Album Review : Hozier - Nina Cried Power (2018)
I’m not a big folk guy. Something about white men with dreamy gazes, acoustic guitars and bullshit melancholy gives me herpes of the mind. But Josie loves them. She loves folk singers a lot, so there's a lot of them playing at our house. It’s how I discovered Hozier, who most of you know as the Take me to Church guy. Sure, the song is amazing, but it’s only a reflection of who Hozier is as an artist: spiritual, ambitious and low-key genre bending. He’s legit. And he’s back after three years with a pretty solid four songs EP titled Nina Cried Power.
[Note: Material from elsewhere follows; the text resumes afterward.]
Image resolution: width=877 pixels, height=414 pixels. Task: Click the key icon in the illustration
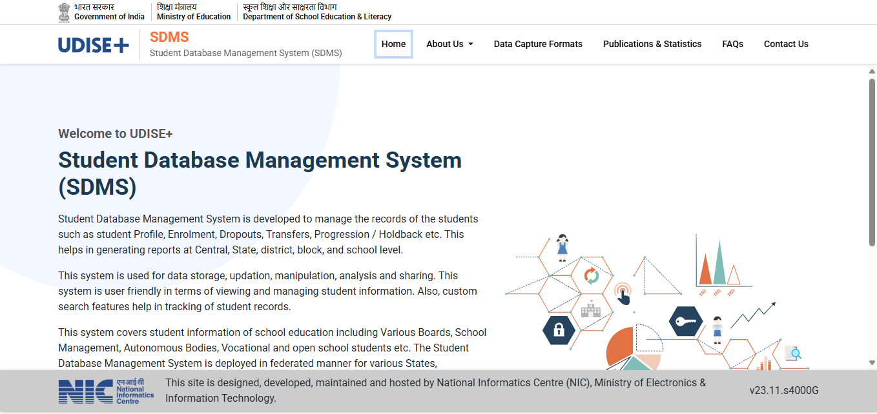point(686,321)
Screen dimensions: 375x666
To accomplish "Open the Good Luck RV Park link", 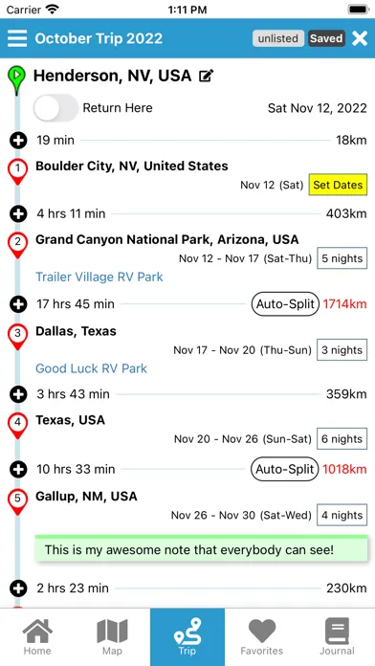I will coord(91,368).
The title song is really the calling card of this EP. Featuring legendary r&b and gospel singer Mavis Staples, Nina Cried Power (the song) is a soulful celebration of the spirit of protest, to borrow Hozier’s own words. The lyrics are not blatantly paying tribute to militant artists of the past and present, but more to their unwavering mindset. “It’s not the song it is the singing/It’s the hearing of a human spirit ringing,” Hozier sings. I love that. It captures not only the spirit of protest, but also of creation. There’s an urgency and an immediacy to it. That is exists differently in memory than in the moment. Nina Cried Power is simple and anthemic. It is meant to be sang out loud at shows. But it’s not thoughtless by any means.
The arrangements on the song are quite simple and complement Hozier’s peculiar voice quite well: drums, keyboard, organ and, of course Mavis Staples’ playing off him. It’s not rock, not exactly gospel either and leaves breathing room to the wonderful, transcendent vocal performances. The following song NFWMB (Nothing fucks with my baby) is a heavy, lumbering apocalyptic folk ballad that has cool biblical imagery and lyrics of ravenous, unhealthy desire that I could dig: "The best of you/Honey, belongs to me”. I thought the instrumentation felt a little monotonous and bare to support the intensity of the lyrics, to be honest. It could’ve used pounding drums, ominous back vocals or something a little more theatrical.
My favorite song on Nina Cried Power, though is the sexy, bluesy Moment’s Silence (Common Tongue). It’s also the most typically Hozier-esque song on the EP. He’s an artist that’s at his best when his music is a little theatrical and the bombastic mix of roots rock and gospel choir here is really quite infectious. It perfectly complement his lyrics about the sanctity of physical love. Hozier’s been a critic of religion in the past and he’s exposing his philosophy on how love should be expressed and lived on this song: “A squall, and all of me is a prayer in perfect piety/A moment’s silence when my baby puts the mouth on me.” In other words: sex is beautiful and it brings you closer to God.
I don’t know about you, but I can get behind that message while dancing my life away.
I haven’t talked about Shrike because it is much closer to the folk music that I’ve described in the intro of this review than anything else on this album. Nina Cried Power is essentially driven by two songs, but these are absolute bangers, which in my opinion, are just as good as Take me to Church or even better. That’s a 50% success rate, which is great on such a short release because it makes it memorable. Hozier should have a new full length album out sometime next year, but if Nina Cried Power proves anything, it’s that he’s not a one hit wonder. He’s inspired, theatrical, think-outside-the-box indie rocker and should be celebrated as such.